(The data)

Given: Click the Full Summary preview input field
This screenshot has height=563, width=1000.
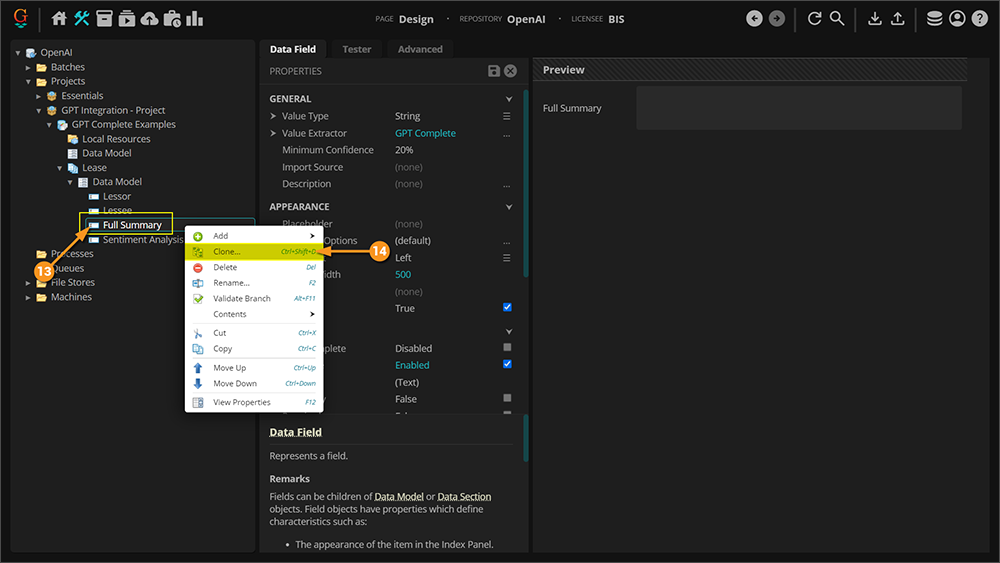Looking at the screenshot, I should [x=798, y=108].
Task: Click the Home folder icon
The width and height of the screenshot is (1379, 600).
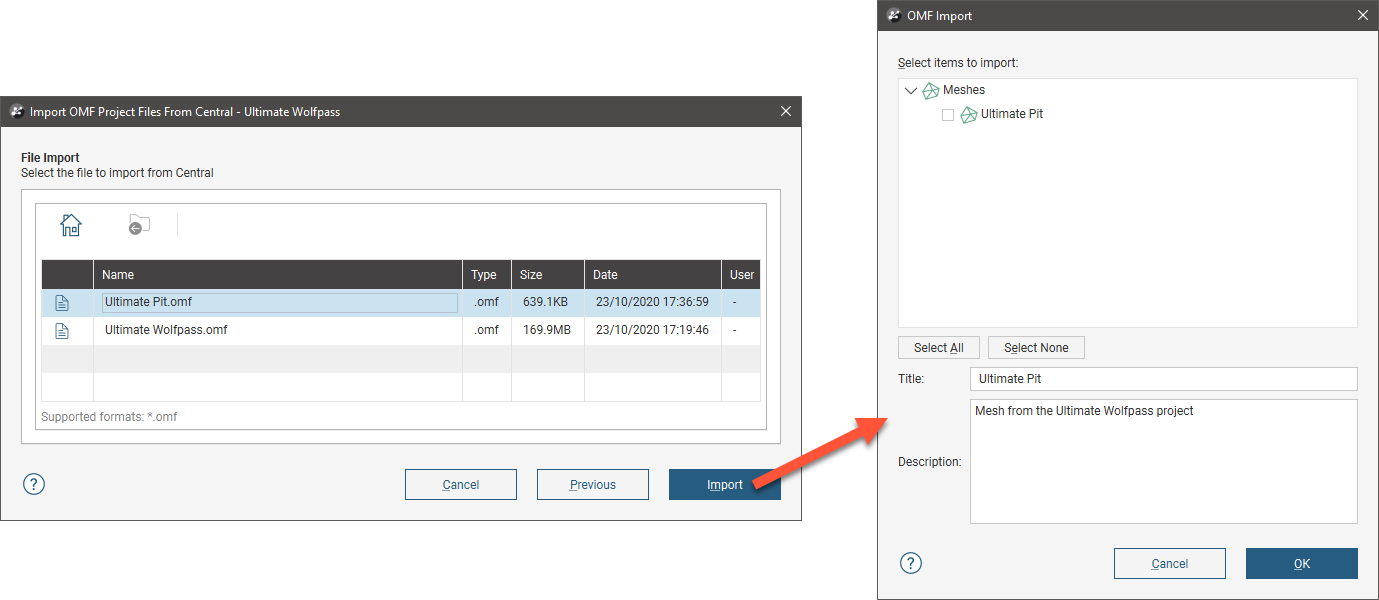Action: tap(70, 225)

(End The data)

• _Task instructions_
Repeat each entry above word for word, leaving every picture out.

• _Result below_
Given: Click the Full Summary preview input field
This screenshot has height=563, width=1000.
Looking at the screenshot, I should [x=798, y=108].
Task: Click the Home folder icon
The width and height of the screenshot is (1379, 600).
Action: tap(70, 225)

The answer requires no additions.